YOUR GOAL:
Without skipping anything, print all of the data exactly.

Collection entries:
---------------

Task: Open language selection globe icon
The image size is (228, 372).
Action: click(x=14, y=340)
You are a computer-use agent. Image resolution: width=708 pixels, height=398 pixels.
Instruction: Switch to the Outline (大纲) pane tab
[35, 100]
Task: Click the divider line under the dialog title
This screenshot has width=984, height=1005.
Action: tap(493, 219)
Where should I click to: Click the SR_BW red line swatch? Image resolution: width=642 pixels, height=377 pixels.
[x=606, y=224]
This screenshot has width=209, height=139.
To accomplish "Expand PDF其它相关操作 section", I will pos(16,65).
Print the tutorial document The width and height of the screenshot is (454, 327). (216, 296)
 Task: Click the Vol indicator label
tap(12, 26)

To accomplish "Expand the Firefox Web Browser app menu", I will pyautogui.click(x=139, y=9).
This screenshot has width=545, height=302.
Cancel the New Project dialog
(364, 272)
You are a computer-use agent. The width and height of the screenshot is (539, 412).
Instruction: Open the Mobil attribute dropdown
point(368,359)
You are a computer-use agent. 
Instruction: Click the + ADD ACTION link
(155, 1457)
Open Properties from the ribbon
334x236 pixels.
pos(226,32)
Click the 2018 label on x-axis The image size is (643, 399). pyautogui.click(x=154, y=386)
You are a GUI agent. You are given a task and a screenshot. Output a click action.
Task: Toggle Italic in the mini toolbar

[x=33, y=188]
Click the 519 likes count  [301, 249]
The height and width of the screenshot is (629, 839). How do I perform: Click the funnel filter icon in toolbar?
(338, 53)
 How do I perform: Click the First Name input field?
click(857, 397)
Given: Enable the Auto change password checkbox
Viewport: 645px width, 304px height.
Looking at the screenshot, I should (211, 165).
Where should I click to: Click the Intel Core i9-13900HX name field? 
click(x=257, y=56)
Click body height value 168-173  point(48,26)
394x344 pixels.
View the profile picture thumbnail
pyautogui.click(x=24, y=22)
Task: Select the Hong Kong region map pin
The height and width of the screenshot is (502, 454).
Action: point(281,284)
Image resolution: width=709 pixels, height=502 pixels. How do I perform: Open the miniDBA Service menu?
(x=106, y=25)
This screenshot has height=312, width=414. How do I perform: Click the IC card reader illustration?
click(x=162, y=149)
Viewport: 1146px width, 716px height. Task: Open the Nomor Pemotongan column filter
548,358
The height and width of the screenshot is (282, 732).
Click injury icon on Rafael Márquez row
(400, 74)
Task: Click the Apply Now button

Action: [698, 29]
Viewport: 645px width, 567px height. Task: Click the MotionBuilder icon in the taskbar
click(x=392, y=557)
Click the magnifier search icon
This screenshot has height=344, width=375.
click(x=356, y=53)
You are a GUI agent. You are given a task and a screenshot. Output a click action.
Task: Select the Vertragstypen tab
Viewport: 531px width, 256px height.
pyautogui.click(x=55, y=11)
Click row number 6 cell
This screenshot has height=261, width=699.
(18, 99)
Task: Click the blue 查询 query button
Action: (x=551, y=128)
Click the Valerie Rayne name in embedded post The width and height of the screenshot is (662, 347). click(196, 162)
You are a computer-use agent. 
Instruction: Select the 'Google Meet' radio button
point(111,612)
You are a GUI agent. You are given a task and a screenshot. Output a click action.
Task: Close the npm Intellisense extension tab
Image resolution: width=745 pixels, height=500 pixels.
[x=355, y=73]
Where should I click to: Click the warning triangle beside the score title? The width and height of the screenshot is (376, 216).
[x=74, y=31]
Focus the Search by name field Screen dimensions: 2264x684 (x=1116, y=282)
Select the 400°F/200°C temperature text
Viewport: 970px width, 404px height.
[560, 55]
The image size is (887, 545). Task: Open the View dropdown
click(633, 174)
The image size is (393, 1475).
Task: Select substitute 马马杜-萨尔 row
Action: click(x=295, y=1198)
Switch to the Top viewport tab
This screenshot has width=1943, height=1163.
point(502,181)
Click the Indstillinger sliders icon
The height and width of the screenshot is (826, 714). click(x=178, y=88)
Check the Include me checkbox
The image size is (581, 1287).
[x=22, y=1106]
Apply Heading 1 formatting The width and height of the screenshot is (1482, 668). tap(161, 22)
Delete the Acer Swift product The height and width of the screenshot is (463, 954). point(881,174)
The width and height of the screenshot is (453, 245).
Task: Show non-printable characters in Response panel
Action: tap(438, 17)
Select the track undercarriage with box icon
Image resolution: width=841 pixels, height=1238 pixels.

---------------

ANSWER BELOW:
Task: Open language selection globe icon
The image size is (228, 372).
Action: click(x=14, y=340)
You are a computer-use agent. Image resolution: width=708 pixels, height=398 pixels.
Instruction: Switch to the Outline (大纲) pane tab
[35, 100]
Task: Click the divider line under the dialog title
This screenshot has width=984, height=1005.
Action: tap(493, 219)
Where should I click to: Click the SR_BW red line swatch? Image resolution: width=642 pixels, height=377 pixels.
[x=606, y=224]
This screenshot has width=209, height=139.
To accomplish "Expand PDF其它相关操作 section", I will pos(16,65).
Print the tutorial document The width and height of the screenshot is (454, 327). (216, 296)
 Task: Click the Vol indicator label
tap(12, 26)

To accomplish "Expand the Firefox Web Browser app menu", I will pyautogui.click(x=139, y=9).
This screenshot has width=545, height=302.
Cancel the New Project dialog
(364, 272)
You are a computer-use agent. The width and height of the screenshot is (539, 412).
Instruction: Open the Mobil attribute dropdown
point(368,359)
You are a computer-use agent. 
Instruction: Click the + ADD ACTION link
(155, 1457)
Open Properties from the ribbon
334x236 pixels.
pos(226,32)
Click the 2018 label on x-axis The image size is (643, 399). pyautogui.click(x=154, y=386)
You are a GUI agent. You are given a task and a screenshot. Output a click action.
Task: Toggle Italic in the mini toolbar

[x=33, y=188]
Click the 519 likes count  [301, 249]
The height and width of the screenshot is (629, 839). How do I perform: Click the funnel filter icon in toolbar?
(338, 53)
 How do I perform: Click the First Name input field?
click(857, 397)
Given: Enable the Auto change password checkbox
Viewport: 645px width, 304px height.
Looking at the screenshot, I should (211, 165).
Where should I click to: Click the Intel Core i9-13900HX name field? 
click(x=257, y=56)
Click body height value 168-173  point(48,26)
394x344 pixels.
View the profile picture thumbnail
pyautogui.click(x=24, y=22)
Task: Select the Hong Kong region map pin
The height and width of the screenshot is (502, 454).
Action: point(281,284)
Image resolution: width=709 pixels, height=502 pixels. How do I perform: Open the miniDBA Service menu?
(x=106, y=25)
This screenshot has height=312, width=414. How do I perform: Click the IC card reader illustration?
click(x=162, y=149)
Viewport: 1146px width, 716px height. Task: Open the Nomor Pemotongan column filter
548,358
The height and width of the screenshot is (282, 732).
Click injury icon on Rafael Márquez row
(400, 74)
Task: Click the Apply Now button

Action: [698, 29]
Viewport: 645px width, 567px height. Task: Click the MotionBuilder icon in the taskbar
click(x=392, y=557)
Click the magnifier search icon
This screenshot has height=344, width=375.
click(x=356, y=53)
You are a GUI agent. You are given a task and a screenshot. Output a click action.
Task: Select the Vertragstypen tab
Viewport: 531px width, 256px height.
pyautogui.click(x=55, y=11)
Click row number 6 cell
This screenshot has height=261, width=699.
(18, 99)
Task: Click the blue 查询 query button
Action: (x=551, y=128)
Click the Valerie Rayne name in embedded post The width and height of the screenshot is (662, 347). click(196, 162)
You are a computer-use agent. 
Instruction: Select the 'Google Meet' radio button
point(111,612)
You are a GUI agent. You are given a task and a screenshot. Output a click action.
Task: Close the npm Intellisense extension tab
Image resolution: width=745 pixels, height=500 pixels.
[x=355, y=73]
Where should I click to: Click the warning triangle beside the score title? The width and height of the screenshot is (376, 216).
[x=74, y=31]
Focus the Search by name field Screen dimensions: 2264x684 (x=1116, y=282)
Select the 400°F/200°C temperature text
Viewport: 970px width, 404px height.
[560, 55]
The image size is (887, 545). Task: Open the View dropdown
click(633, 174)
The image size is (393, 1475).
Task: Select substitute 马马杜-萨尔 row
Action: click(x=295, y=1198)
Switch to the Top viewport tab
This screenshot has width=1943, height=1163.
point(502,181)
Click the Indstillinger sliders icon
The height and width of the screenshot is (826, 714). click(x=178, y=88)
Check the Include me checkbox
The image size is (581, 1287).
[x=22, y=1106]
Apply Heading 1 formatting The width and height of the screenshot is (1482, 668). tap(161, 22)
Delete the Acer Swift product The height and width of the screenshot is (463, 954). point(881,174)
The width and height of the screenshot is (453, 245).
Task: Show non-printable characters in Response panel
Action: tap(438, 17)
Select the track undercarriage with box icon
Image resolution: width=841 pixels, height=1238 pixels.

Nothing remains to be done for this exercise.